**EXERCISE OBJECTIVE:** With the line that contains "Podcast (566, 48)" as the first line, output exactly every line through the end of the material.

**SUPPLIED MATERIAL:**
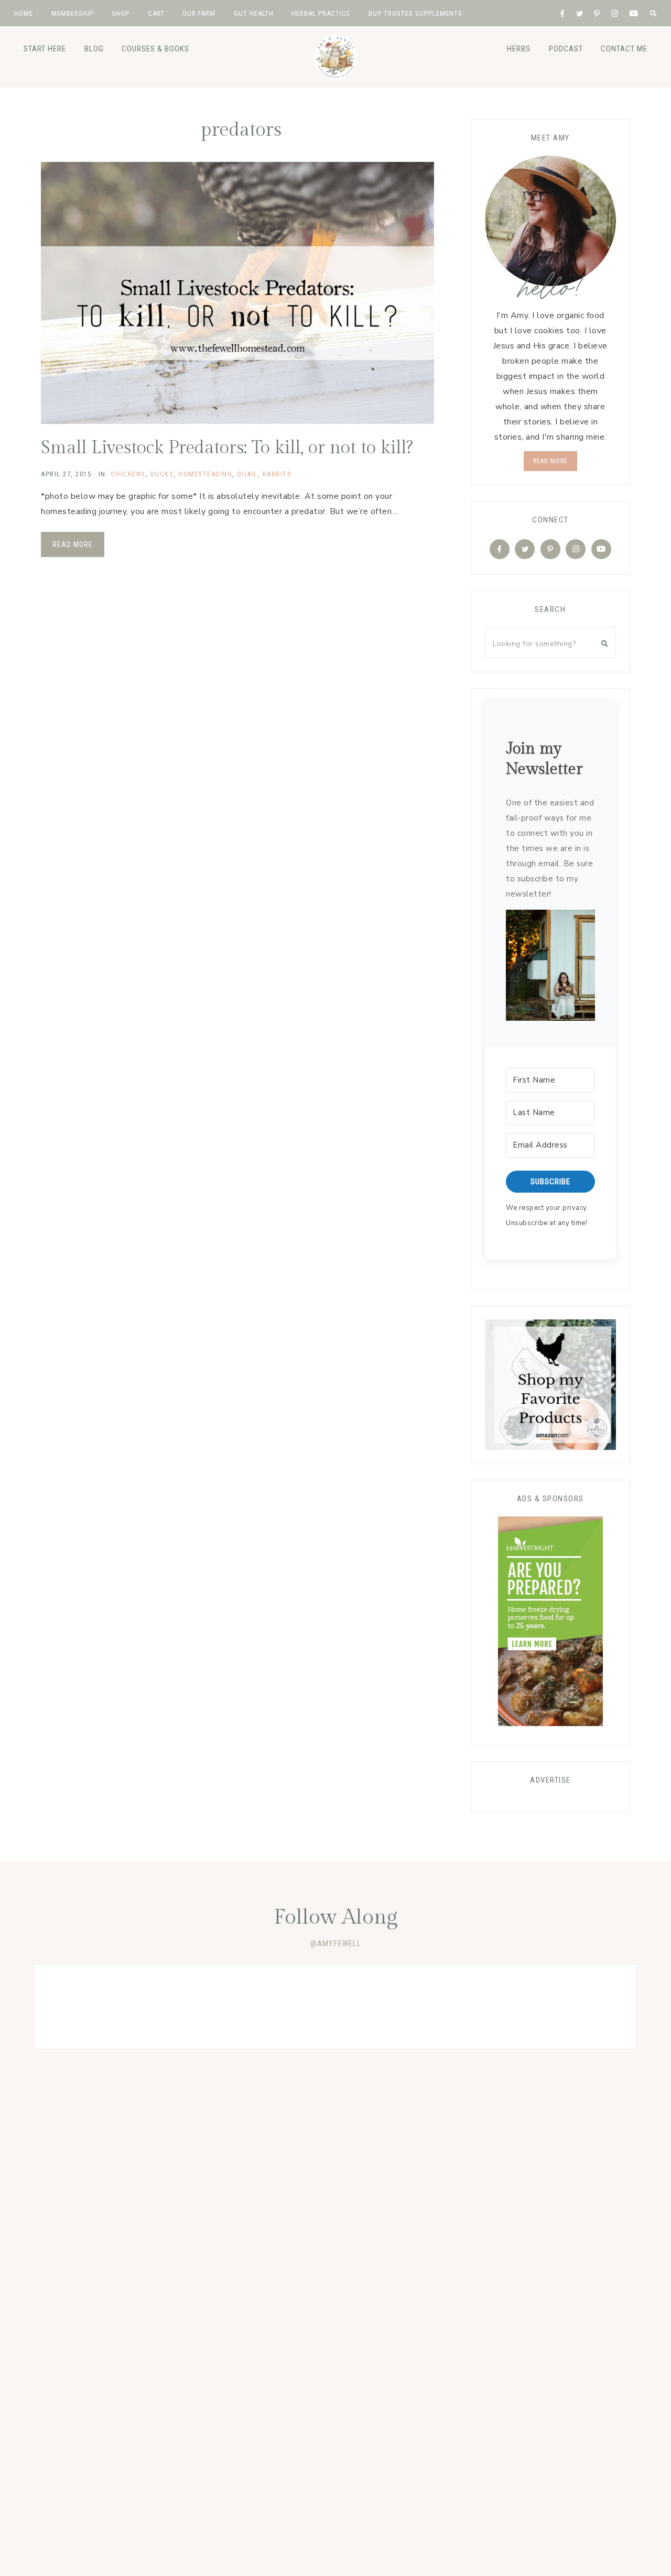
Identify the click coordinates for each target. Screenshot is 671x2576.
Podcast (566, 48)
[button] (550, 968)
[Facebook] (499, 549)
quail (247, 474)
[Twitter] (524, 549)
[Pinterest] (550, 549)
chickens (128, 474)
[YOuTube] (601, 549)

**SOLUTION FOR THIS EXERCISE:**
Podcast (566, 48)
[button] (550, 968)
[Facebook] (499, 549)
quail (247, 474)
[Twitter] (524, 549)
[Pinterest] (550, 549)
chickens (128, 474)
[YOuTube] (601, 549)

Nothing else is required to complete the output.